:: PROVIDED RECORDS
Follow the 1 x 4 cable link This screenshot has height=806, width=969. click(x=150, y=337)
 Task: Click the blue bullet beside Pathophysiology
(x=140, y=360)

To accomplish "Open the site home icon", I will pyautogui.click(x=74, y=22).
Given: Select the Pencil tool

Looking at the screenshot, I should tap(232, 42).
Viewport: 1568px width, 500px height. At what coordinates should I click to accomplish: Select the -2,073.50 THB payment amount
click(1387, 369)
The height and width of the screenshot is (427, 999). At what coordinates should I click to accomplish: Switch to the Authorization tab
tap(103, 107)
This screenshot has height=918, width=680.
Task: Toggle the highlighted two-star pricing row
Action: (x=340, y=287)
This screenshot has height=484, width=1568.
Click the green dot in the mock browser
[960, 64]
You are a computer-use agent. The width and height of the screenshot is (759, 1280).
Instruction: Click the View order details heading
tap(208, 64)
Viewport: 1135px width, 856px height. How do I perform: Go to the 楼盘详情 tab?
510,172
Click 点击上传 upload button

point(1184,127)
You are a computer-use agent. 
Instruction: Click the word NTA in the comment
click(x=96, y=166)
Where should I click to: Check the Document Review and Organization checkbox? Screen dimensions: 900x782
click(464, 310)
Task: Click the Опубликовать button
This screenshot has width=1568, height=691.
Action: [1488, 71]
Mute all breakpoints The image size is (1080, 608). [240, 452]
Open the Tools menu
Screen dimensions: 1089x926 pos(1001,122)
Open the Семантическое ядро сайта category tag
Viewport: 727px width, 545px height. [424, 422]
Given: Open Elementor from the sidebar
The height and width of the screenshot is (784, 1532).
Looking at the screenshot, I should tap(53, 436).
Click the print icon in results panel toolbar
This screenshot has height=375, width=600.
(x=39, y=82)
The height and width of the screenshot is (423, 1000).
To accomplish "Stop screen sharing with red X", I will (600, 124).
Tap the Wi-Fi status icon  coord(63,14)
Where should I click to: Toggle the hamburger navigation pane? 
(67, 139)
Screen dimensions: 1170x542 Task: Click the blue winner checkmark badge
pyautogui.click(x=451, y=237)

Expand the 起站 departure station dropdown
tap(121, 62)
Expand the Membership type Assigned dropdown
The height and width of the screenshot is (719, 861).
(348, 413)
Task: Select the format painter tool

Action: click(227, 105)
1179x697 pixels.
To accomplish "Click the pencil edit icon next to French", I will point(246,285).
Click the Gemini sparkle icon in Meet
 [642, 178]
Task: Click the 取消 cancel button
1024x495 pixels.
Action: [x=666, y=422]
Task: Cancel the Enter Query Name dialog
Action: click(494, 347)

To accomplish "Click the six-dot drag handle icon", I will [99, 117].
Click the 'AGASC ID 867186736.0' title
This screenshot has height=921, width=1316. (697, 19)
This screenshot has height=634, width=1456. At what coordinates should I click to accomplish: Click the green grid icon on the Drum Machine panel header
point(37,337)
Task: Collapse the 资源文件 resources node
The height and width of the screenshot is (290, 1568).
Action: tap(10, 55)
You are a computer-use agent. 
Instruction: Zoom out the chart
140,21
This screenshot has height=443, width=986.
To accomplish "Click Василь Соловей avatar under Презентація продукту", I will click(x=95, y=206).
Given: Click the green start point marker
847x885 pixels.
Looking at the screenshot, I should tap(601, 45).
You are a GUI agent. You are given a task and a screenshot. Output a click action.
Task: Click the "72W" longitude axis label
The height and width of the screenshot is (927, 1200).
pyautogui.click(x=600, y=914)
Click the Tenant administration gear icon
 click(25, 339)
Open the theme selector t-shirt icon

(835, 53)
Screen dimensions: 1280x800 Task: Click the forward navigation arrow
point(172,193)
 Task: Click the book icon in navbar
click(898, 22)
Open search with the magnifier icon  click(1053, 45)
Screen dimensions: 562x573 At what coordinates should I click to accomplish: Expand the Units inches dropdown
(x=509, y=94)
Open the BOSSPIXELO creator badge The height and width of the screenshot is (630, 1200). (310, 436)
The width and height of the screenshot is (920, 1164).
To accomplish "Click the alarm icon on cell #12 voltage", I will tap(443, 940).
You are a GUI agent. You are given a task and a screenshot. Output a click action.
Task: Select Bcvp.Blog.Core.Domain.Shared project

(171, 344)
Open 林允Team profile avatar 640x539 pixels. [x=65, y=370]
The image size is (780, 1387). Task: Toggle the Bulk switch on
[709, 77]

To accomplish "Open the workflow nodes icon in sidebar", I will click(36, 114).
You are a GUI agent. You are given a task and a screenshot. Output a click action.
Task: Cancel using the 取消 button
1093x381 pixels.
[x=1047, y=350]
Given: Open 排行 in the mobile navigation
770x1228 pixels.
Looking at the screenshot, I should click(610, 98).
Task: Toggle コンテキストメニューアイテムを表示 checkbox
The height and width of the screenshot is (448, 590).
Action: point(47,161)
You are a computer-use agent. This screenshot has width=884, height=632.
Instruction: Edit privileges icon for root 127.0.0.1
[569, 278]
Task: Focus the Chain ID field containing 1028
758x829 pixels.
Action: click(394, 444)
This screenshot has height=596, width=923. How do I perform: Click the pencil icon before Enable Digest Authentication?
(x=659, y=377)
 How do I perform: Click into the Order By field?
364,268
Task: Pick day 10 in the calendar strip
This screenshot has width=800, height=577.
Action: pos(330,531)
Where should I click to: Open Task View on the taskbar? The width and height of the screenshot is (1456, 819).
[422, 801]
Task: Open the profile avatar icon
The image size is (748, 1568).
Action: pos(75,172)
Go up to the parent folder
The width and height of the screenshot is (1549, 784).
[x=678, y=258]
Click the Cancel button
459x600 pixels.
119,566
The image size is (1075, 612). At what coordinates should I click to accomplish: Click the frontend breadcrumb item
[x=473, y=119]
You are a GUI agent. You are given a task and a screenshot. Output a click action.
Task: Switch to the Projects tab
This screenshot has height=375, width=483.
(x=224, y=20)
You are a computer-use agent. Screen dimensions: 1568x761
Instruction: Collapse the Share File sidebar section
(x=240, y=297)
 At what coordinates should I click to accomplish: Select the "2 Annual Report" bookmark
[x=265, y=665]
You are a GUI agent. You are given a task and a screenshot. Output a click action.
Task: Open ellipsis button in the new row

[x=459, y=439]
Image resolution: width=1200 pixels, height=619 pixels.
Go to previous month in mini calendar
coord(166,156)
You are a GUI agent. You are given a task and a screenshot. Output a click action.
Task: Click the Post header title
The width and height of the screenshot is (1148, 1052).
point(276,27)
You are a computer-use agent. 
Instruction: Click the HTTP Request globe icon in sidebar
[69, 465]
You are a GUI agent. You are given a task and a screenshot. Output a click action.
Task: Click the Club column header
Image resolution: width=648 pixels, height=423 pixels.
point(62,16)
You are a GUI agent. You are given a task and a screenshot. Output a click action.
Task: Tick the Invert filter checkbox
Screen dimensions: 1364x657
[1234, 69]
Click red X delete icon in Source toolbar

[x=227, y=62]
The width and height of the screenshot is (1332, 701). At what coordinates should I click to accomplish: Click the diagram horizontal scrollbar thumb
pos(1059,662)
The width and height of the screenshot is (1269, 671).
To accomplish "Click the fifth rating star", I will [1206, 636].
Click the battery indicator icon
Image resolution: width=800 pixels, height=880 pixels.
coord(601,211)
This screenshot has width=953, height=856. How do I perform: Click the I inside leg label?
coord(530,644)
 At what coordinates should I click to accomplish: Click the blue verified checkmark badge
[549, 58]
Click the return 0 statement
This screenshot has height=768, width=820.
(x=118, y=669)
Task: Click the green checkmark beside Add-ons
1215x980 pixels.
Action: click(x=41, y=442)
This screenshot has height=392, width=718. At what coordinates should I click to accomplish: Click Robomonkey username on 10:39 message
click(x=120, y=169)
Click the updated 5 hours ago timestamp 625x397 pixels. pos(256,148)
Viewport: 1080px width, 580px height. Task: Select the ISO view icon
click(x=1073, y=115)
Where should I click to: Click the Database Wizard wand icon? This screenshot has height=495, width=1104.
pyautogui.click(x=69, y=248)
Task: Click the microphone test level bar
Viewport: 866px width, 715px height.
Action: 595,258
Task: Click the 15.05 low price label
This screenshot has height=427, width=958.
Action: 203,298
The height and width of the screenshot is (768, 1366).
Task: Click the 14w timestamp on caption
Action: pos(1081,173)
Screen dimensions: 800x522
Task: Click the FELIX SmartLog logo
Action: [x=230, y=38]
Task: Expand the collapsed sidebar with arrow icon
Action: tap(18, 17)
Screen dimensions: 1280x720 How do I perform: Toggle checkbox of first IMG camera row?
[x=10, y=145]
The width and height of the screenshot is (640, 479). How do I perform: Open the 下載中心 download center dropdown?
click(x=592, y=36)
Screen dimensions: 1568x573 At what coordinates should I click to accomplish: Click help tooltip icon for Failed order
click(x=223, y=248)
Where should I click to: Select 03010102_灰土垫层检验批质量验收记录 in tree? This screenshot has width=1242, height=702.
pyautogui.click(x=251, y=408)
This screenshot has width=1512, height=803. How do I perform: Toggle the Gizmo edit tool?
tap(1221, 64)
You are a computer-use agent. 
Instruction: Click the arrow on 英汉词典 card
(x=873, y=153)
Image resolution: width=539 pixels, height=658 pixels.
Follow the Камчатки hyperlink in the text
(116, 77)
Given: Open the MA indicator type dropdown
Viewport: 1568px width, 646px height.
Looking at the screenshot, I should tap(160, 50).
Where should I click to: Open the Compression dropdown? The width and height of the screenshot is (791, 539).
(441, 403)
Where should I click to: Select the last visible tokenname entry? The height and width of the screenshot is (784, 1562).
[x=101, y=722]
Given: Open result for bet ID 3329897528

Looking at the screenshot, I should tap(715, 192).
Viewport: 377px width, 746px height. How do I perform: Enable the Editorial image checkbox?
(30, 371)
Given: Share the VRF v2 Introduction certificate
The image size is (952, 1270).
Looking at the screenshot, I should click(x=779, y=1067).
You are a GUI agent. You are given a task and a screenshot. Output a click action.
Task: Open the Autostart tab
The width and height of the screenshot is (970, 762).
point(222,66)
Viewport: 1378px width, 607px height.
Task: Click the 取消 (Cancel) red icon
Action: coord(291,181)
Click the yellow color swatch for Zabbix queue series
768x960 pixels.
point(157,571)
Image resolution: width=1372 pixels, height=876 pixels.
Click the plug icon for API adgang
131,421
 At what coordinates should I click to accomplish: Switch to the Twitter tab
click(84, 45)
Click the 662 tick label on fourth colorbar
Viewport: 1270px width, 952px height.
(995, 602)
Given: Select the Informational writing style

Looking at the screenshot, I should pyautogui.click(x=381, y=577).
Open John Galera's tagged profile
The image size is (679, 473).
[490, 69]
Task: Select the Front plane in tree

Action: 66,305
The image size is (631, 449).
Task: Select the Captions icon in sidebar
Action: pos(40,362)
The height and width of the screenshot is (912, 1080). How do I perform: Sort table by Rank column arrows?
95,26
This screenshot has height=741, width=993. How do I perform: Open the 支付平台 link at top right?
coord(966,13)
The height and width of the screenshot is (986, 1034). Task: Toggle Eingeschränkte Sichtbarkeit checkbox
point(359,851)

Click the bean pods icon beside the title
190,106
::::
#### [WHAT TO PRODUCE]
From the entries, give the number of lines where the string "profile" is found, and nothing else.

#### [ANSWER SPACE]
3